_Problems to solve:_
1. List the topics that the article on ChatGPT and foundation models for enterprises names for its series of five.
2. Shorten the paragraph of the article on ChatGPT and foundation models that begins "Such an exciting time to be alive!" and keep its main facts.
3. In the article on ChatGPT and foundation models, which year does the writer call a pivotal year for AI?

_Given passage:_
______

ChatGPT and Foundation Models for enterprises.. beyond the hype (1 of 5)
Shobhit Varshney
VP & Sr. Partner, Americas AI Leader at IBM [shobhitvarshney.com] 2023 Tech Leader of the Year
[Article 1 in a series of 5 - Tech, Use cases, Training, Big bets, Ethical AI]
Such an exciting time to be alive! 2022 was a pivotal year for AI, where we made giant leaps in Generative AI. We will look back with pride on what we accomplished in such a short span. I have been blown away by the progress we have made in the past year, and am both thrilled and cautious about our path forward. Giving the masses free access to powerful Large Language Models like ChatGPT has created endless posts about all the fun cool prompts to make ChatGPT do some incredible things. A good mix of jaw dropping responses, some hillarious, and some very convincing inaccurate responses. I had the pleasure of meeting Sam Altman, CEO of OpenAI at a conference early last year. He has an extremely evolved perspective and I am very optimistic that he will continue to have a meaningful impact on the future of AI and humanity. Lots of respect for an incredible guy!

______

_Provided information:_
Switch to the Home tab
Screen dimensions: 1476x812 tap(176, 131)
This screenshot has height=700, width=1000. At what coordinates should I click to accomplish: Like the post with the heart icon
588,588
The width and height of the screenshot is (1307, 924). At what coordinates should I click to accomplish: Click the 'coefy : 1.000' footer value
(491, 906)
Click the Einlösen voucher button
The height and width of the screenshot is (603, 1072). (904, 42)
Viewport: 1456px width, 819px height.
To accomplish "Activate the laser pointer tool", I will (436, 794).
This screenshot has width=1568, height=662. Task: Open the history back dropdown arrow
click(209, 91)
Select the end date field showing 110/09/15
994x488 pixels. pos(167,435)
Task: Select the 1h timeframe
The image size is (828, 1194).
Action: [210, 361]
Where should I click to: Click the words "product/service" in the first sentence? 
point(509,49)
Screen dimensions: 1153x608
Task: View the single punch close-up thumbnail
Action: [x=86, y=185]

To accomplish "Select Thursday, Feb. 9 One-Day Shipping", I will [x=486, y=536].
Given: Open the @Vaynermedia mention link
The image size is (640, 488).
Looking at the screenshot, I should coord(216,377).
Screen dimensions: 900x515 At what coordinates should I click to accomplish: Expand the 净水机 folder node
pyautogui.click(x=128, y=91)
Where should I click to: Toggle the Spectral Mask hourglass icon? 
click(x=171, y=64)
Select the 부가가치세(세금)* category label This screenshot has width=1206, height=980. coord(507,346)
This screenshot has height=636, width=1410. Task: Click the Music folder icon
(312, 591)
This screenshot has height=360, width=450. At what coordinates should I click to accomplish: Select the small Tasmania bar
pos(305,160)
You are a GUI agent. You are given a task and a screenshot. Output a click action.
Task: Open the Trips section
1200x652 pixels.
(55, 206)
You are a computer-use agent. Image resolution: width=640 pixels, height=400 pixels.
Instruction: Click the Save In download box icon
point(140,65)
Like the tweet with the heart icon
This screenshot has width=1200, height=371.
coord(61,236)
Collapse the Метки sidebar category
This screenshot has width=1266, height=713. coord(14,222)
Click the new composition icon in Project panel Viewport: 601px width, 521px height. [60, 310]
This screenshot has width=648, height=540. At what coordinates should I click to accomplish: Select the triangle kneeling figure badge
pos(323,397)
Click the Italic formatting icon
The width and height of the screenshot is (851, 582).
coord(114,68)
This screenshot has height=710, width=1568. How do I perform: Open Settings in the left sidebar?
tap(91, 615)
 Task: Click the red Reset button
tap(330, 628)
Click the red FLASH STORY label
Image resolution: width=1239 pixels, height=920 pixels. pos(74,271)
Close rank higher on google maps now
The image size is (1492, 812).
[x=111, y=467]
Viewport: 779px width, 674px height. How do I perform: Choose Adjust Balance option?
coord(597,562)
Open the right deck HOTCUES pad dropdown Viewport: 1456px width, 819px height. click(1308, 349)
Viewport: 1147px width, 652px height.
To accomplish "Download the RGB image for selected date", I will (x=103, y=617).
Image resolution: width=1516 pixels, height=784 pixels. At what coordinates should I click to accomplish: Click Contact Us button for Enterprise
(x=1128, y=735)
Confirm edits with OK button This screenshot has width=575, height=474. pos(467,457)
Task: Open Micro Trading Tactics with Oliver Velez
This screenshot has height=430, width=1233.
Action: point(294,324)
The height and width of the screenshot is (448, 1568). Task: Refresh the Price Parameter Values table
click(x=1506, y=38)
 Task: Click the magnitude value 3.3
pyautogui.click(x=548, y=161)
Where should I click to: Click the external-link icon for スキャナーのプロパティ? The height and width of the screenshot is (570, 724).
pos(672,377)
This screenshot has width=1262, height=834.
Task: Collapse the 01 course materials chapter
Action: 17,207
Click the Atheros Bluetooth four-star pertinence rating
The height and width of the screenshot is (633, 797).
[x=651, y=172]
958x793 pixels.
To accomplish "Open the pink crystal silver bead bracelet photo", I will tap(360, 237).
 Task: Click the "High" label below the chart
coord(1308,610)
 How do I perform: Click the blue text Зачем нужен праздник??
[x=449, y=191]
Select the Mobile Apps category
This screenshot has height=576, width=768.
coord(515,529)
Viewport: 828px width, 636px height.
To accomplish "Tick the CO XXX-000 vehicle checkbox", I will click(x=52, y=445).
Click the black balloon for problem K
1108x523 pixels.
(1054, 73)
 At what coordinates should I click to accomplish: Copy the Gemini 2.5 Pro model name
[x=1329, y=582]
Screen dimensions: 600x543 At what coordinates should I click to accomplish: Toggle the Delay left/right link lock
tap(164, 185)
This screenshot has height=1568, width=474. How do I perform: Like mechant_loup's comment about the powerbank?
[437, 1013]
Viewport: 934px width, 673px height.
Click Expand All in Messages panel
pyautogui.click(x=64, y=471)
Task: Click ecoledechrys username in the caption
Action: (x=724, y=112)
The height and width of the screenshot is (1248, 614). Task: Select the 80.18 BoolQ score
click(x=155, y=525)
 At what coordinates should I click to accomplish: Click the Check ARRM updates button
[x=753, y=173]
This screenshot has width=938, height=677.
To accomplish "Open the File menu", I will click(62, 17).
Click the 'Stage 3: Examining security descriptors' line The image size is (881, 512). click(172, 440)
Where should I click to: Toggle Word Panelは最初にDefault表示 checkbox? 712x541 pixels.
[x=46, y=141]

______

_Responses:_
1.
- Tech
- Use cases
- Training
- Big bets
- Ethical AI

2. The writer calls 2022 a pivotal year for AI, marked by giant leaps in Generative AI, and feels both thrilled and cautious about what comes next. Free public access to Large Language Models like ChatGPT has set off endless posts about clever prompts. Those posts show responses that are jaw-dropping, funny, or convincingly wrong. The writer met OpenAI CEO Sam Altman at a conference early last year, praises his evolved perspective, and expects him to keep shaping the future of AI and humanity.

3. 2022